▶ CONSEGNA
Scrivi il seguito del testo su Vicente Feola e le sue origini cilentane, cominciando subito dopo l'ultima frase riportata.

▶ DOCUMENTO
Castellabate

L'allenatore del Brasile campione del mondo per la prima volta, quello di Pelé 17enne, ha i genitori cilentani. La nostra storia inizia più di un secolo fa. I Feola sono una coppia come tante, lui artigiano e lei contadina. Abitano a Castellabate, paesino cilentano con un clima ridente, ma decisamente povero all'inizio del 1900. Così, la coppia, ancora molto giovane, emigra verso il Brasile in cerca di fortuna. E' qui che nascerà il loro primo figlio, Vicente Italo Feola (cognome decisamente cilentano), quello che cambierà la storia del Brasile calcistico e non solo. E resterà sempre attaccato alla sua terra d'origine, il cilento. (GUARDA IL VIDEO)

Ma come ha potuto Feola arrivare ad sedersi sulla panchina di quella che sarebbe stata consegnata alla storia come una delle miglior squadre di tutti i tempi?


UNA SCONFITTA DA SUICIDIO E UN BAMBINO

1950. Il mondiale si gioca proprio in Brasile. Una chance da non fallire. Per il flusso di soldi e attenzioni mediatica che avrebbero investito il Brasile e per l'occasione di riscatto che rappresentava per un popolo oppresso dalla miseria. Inutile dire che la nazionale verdeoro partiva con tutti i favori del pronostico.

[Voci di testo e di puntamento degli elementi]
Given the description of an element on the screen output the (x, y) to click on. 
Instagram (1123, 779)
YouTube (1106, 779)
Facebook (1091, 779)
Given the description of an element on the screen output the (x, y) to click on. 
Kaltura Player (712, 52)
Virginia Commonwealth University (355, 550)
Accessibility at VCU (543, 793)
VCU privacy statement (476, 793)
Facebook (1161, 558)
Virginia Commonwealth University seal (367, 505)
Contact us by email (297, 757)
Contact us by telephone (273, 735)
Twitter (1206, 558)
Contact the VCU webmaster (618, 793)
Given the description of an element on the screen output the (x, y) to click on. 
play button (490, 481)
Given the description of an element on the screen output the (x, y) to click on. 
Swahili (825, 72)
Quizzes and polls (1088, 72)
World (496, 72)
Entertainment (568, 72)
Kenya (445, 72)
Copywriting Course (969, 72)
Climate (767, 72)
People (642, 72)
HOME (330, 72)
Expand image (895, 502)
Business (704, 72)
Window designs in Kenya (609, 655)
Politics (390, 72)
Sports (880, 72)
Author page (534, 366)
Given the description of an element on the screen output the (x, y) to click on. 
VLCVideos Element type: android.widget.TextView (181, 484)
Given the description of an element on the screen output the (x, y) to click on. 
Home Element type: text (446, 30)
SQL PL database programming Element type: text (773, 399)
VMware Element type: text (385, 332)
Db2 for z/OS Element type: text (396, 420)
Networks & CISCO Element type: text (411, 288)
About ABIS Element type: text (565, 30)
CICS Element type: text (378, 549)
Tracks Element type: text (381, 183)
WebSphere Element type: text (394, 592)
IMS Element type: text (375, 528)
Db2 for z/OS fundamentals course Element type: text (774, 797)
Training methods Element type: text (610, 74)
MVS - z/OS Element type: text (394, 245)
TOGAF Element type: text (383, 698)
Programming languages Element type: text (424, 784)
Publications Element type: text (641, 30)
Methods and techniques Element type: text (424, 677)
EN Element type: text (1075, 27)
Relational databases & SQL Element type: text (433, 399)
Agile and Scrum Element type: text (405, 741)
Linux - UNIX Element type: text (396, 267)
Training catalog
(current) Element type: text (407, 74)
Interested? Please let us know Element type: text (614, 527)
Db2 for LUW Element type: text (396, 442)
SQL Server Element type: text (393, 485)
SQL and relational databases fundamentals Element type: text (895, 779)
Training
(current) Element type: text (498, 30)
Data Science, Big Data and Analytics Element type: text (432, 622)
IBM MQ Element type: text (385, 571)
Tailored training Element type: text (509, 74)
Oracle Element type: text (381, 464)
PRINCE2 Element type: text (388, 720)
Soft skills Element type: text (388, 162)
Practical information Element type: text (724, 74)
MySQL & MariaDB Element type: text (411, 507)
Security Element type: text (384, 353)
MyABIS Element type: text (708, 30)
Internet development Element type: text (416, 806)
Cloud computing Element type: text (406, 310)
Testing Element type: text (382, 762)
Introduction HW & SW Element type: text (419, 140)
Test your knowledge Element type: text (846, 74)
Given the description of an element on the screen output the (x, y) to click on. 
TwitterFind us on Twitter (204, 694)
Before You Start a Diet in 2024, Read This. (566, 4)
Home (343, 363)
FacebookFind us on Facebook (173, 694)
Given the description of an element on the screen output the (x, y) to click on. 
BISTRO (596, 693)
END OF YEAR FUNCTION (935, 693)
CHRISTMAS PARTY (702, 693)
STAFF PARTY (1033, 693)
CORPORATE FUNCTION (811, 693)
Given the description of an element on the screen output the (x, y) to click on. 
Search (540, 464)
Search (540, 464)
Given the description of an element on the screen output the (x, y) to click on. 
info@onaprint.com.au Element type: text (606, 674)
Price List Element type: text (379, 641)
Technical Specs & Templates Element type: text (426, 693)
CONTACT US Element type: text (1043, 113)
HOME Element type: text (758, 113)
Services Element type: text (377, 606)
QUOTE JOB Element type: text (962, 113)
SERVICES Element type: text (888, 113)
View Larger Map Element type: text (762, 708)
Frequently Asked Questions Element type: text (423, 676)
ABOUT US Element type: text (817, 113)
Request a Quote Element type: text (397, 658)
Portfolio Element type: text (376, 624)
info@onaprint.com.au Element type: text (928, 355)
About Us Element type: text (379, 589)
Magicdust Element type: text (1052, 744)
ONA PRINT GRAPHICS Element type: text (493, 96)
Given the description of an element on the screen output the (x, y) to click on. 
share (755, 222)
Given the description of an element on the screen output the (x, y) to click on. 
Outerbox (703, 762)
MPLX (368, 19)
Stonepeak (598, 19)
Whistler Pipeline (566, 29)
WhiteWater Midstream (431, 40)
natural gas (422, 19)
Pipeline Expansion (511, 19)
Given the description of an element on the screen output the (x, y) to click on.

▶ RISPOSTA
La squadra di casa arriva alla partita finale (all'epoca alzava la coppa chi vinceva il torneino a quattro squadre), che si gioca nel prestigioso Maracanà, lo stadio più grande del mondo, primato rubato proprio in occasione dei mondiali al Wembley di Londra. Ma la partita della leggenda, si trasforma in dramma. Il Brasile può anche pareggiare, guida infatti il girone a sei punti mentre a quattro c'è L'Uruguay e ormai distanti Spagna e Scozia. Contro ogni pronostico i brasiliani perdono contro una squadra di sconosciuti che aveva viaggiato in barca facendo una colletta per arrivare al mondiale, proprio l'Uruguay.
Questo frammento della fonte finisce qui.